Directives:
A. According to the occupant detection passage, how often do cell phones emit their omnidirectional signal?
B. Reproduce everything in the occupant detection passage from "FIG. 14A illustrates an" down to "use occupant detection apparatus 100.".

FIG. 14A illustrates an environmental view of an occupant detection apparatus 100 mounted to a police helicopter H. Police helicopter H may be observing structure R in conjunction with police cruiser P. Helicopter H and cruiser P may use occupant detector apparatus 100, respectively. Phrased differently, either or both police helicopter H and police cruiser P may use occupant detection apparatus 100.

FIG. 14A illustrates occupant detector apparatus 100 deployed in conjunction with an FLIR unit mounted on helicopter H. FIG. 14B illustrates occupant detector apparatus 100 deployed on or in a police cruiser P. FIG. 14C illustrates a close up of occupant detector apparatus 100 and more specifically of antenna 20. FIG. 14D illustrates a close up of occupant detector apparatus 100 and more specifically of antenna 20. FIG. 14E illustrates a hand held occupant detection apparatus 100 employing antenna 20. FIG. 14F illustrates the occupant detection apparatus 100 deployed with a drone D and employing antenna 20.

As discussed above, a law enforcement officer C that is approaching or considering entering a structure R, particularly at night, will have no idea how many occupants are in structure R. FIGS. 15A and 15B illustrate an antenna 20 mounted on a police helicopter H or a police cruiser P that could receive the signal S from the cell phones MS of the occupants of structure R. It is known that cell phones MS emit an omnidirectional signal S and that they do so approximately every seven seconds, even during the time the cell phone MS is not in use to talk or text. This signal S includes information including the phone's IMEI and IMSI, which can be used to identify the number of cell phones MS inside the structure D and also, potentially, the identities of the occupants MU of structure R.

In order to aim the antenna 20 and receive the signal S emitted by the cell phones MS within structure R, a directional antenna is preferable. Among the directional antennas potentially suitable to receive cell phone signals S are Yagi-Uda antennas, log-periodic antennas, parabolic antennas, and corner reflector antennas. A pringles antenna is also a highly focused directional antenna that is suitable for this task. Examples of these antennas have already been illustrated in FIGS. 5C, 5D, and 5E.

To be clear, it is not required that the FLIR is in use and the FLIR is not required to operate occupant detection apparatus 100.

In addition to cell phones MS, an occupant may have other radiation/signal S emitting devices such as a tablet, a smart watch, a laptop or the like. A standard cell phone MS, is known to be capable of communicating with a cell tower T that may be up to 45 miles (72.45 kilometers) away. The tablet, smart watch or laptop that emit a signal S, typically communicate with a network or, in the case of a smartwatch, a cell phone MS. This generally means that these devices emit significantly lower levels of radiation than a cell phone MS. In a preferred embodiment, the information received by antenna 20 will be ranked by signal strength, i.e., with the strongest signal strength likely emitted by a cell phone MS, rather than a device emitting a signal that is less strong than that emitted by a cell phone MS, i.e., a tablet, smart watch or laptop or a similar device.

Data extract:
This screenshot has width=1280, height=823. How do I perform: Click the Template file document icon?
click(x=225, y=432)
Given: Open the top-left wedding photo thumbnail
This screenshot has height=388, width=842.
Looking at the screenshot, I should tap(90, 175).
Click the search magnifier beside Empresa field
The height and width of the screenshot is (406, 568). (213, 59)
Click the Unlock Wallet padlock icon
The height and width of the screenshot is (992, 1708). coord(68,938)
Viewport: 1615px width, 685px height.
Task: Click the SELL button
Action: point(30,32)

Answer set:
A. Approximately every seven seconds, even when the phone is not being used to talk or text.

B.
FIG. 14A illustrates an environmental view of an occupant detection apparatus 100 mounted to a police helicopter H. Police helicopter H may be observing structure R in conjunction with police cruiser P. Helicopter H and cruiser P may use occupant detector apparatus 100, respectively. Phrased differently, either or both police helicopter H and police cruiser P may use occupant detection apparatus 100.